# EXERCISE PROMPT:
Can you give the stretch from the line containing "Click the export" through the line containing "Action: tap(65, 53)" again, with "Image resolution" renamed to "Screen size" and everything else left as it is?
━━━━━━━━━━
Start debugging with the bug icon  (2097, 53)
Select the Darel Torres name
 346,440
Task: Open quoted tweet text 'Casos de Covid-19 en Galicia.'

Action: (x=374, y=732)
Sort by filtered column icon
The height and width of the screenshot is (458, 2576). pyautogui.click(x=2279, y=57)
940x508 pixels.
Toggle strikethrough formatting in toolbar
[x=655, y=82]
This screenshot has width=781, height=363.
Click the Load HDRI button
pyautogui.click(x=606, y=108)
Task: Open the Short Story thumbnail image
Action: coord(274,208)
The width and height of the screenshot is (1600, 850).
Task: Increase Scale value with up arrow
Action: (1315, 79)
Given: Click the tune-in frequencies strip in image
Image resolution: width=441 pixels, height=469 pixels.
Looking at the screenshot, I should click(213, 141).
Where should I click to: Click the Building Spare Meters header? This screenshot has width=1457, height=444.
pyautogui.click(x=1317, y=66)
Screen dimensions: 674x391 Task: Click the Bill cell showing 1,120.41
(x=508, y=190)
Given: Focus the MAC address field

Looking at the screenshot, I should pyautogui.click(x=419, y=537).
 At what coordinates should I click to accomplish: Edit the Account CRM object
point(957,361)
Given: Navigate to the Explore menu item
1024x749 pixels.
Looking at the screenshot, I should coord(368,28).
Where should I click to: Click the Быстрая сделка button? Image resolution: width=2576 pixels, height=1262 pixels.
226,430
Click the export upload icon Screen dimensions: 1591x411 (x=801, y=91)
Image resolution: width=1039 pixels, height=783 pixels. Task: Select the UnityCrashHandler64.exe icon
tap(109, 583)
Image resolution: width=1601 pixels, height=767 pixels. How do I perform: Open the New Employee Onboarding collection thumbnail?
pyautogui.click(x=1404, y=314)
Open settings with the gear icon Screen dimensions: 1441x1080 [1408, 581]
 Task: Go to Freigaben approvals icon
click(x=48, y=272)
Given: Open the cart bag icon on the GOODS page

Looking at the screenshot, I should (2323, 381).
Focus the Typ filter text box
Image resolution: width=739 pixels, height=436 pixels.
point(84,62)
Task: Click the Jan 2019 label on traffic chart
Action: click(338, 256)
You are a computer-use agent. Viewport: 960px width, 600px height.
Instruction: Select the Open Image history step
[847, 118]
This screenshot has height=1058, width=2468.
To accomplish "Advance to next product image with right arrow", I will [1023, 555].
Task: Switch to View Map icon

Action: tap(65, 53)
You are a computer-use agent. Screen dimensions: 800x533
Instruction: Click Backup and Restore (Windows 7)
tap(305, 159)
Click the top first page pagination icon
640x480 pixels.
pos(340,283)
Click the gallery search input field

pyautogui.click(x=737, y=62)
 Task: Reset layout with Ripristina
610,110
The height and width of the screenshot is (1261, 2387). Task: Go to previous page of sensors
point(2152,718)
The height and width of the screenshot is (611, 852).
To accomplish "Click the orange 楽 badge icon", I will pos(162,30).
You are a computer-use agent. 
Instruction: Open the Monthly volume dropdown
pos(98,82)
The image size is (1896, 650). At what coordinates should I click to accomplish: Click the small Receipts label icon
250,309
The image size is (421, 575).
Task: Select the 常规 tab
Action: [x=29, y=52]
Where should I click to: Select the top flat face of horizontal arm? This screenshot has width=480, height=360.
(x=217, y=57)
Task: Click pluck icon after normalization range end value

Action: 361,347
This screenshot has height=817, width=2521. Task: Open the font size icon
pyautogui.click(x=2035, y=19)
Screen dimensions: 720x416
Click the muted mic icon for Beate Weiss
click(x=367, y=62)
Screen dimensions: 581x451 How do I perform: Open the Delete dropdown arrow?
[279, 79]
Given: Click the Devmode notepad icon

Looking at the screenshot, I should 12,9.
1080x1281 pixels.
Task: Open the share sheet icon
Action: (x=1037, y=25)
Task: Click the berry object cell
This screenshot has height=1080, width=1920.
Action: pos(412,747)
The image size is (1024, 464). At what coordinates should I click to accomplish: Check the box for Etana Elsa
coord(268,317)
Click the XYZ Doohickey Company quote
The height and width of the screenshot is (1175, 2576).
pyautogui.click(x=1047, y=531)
━━━━━━━━━━
# TASK OUTPUT:
Click the export upload icon Screen dimensions: 1591x411 (x=801, y=91)
Screen size: width=1039 pixels, height=783 pixels. Task: Select the UnityCrashHandler64.exe icon
tap(109, 583)
Screen size: width=1601 pixels, height=767 pixels. How do I perform: Open the New Employee Onboarding collection thumbnail?
pyautogui.click(x=1404, y=314)
Open settings with the gear icon Screen dimensions: 1441x1080 [1408, 581]
 Task: Go to Freigaben approvals icon
click(x=48, y=272)
Given: Open the cart bag icon on the GOODS page

Looking at the screenshot, I should (2323, 381).
Focus the Typ filter text box
Screen size: width=739 pixels, height=436 pixels.
point(84,62)
Task: Click the Jan 2019 label on traffic chart
Action: click(338, 256)
You are a computer-use agent. Viewport: 960px width, 600px height.
Instruction: Select the Open Image history step
[847, 118]
This screenshot has height=1058, width=2468.
To accomplish "Advance to next product image with right arrow", I will [1023, 555].
Task: Switch to View Map icon

Action: tap(65, 53)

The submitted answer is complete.